Start of Data in this exercise

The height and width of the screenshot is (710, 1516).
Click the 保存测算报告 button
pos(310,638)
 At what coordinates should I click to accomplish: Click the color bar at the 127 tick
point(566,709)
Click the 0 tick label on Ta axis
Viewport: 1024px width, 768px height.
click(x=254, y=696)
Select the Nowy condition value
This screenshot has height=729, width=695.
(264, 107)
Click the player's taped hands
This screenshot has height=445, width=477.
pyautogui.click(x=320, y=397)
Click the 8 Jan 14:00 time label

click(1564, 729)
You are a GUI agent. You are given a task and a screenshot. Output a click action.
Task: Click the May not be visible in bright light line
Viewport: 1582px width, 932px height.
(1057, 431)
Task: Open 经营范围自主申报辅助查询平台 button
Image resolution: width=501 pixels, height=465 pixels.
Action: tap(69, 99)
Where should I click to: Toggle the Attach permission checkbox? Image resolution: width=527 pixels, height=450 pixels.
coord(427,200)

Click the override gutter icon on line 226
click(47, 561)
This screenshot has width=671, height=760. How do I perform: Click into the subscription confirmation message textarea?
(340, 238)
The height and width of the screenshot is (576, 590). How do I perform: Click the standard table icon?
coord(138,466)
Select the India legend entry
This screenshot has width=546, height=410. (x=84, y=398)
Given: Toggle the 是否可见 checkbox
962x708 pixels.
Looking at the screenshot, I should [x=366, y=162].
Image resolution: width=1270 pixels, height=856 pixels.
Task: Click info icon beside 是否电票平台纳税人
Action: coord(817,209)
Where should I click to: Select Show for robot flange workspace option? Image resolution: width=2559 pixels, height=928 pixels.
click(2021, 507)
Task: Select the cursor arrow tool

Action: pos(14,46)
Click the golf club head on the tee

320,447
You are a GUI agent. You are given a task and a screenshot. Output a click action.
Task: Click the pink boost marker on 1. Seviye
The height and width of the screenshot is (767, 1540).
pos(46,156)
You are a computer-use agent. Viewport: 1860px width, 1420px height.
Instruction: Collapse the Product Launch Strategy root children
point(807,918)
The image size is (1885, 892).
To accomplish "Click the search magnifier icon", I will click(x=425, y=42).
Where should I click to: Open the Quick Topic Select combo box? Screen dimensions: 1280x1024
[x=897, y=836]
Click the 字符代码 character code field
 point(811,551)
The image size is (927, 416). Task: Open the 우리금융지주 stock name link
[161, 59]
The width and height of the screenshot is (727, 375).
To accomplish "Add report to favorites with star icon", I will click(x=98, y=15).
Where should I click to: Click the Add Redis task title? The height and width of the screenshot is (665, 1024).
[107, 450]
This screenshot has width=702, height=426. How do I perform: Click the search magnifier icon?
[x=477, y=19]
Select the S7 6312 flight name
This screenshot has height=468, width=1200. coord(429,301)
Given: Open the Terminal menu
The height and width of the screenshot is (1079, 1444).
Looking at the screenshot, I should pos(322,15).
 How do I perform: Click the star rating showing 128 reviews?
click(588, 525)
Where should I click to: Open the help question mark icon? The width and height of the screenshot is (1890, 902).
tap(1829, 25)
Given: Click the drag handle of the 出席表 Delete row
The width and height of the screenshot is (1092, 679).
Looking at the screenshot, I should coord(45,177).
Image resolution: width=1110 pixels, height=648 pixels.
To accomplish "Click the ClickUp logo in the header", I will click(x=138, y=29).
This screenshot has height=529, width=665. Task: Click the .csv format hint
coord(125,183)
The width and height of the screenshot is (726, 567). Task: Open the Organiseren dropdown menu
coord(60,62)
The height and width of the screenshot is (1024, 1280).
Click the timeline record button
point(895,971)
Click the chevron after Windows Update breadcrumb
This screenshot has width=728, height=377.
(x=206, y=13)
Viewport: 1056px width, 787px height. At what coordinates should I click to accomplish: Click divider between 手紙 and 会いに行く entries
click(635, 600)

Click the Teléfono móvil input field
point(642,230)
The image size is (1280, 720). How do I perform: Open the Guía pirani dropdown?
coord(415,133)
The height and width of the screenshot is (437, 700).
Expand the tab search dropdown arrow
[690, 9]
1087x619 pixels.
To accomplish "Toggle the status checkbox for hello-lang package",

End of Data in this exercise

Within the data above, the lines from the one with "Where should I click to: Open the Quick" to the one with "Image resolution: width=1110" must be repeated exactly; no other line belongs in the answer.

Where should I click to: Open the Quick Topic Select combo box? Screen dimensions: 1280x1024
[x=897, y=836]
Click the 字符代码 character code field
 point(811,551)
The image size is (927, 416). Task: Open the 우리금융지주 stock name link
[161, 59]
The width and height of the screenshot is (727, 375).
To accomplish "Add report to favorites with star icon", I will click(x=98, y=15).
Where should I click to: Click the Add Redis task title? The height and width of the screenshot is (665, 1024).
[107, 450]
This screenshot has width=702, height=426. How do I perform: Click the search magnifier icon?
[x=477, y=19]
Select the S7 6312 flight name
This screenshot has height=468, width=1200. coord(429,301)
Given: Open the Terminal menu
The height and width of the screenshot is (1079, 1444).
Looking at the screenshot, I should pos(322,15).
 How do I perform: Click the star rating showing 128 reviews?
click(588, 525)
Where should I click to: Open the help question mark icon? The width and height of the screenshot is (1890, 902).
tap(1829, 25)
Given: Click the drag handle of the 出席表 Delete row
The width and height of the screenshot is (1092, 679).
Looking at the screenshot, I should coord(45,177).
Image resolution: width=1110 pixels, height=648 pixels.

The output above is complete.